Stated task >> Output every line of the material below, changing nothing in any of them.

— BEGIN Material shown —

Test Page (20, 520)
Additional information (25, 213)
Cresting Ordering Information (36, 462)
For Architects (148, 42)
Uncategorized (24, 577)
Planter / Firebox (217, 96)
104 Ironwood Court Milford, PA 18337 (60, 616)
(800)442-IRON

— END Material shown —

Correct answer >>
Test Page (20, 520)
Additional information (25, 213)
Cresting Ordering Information (36, 462)
For Architects (148, 42)
Uncategorized (24, 577)
Planter / Firebox (217, 96)
104 Ironwood Court Milford, PA 18337 (60, 616)
(800)442-IRON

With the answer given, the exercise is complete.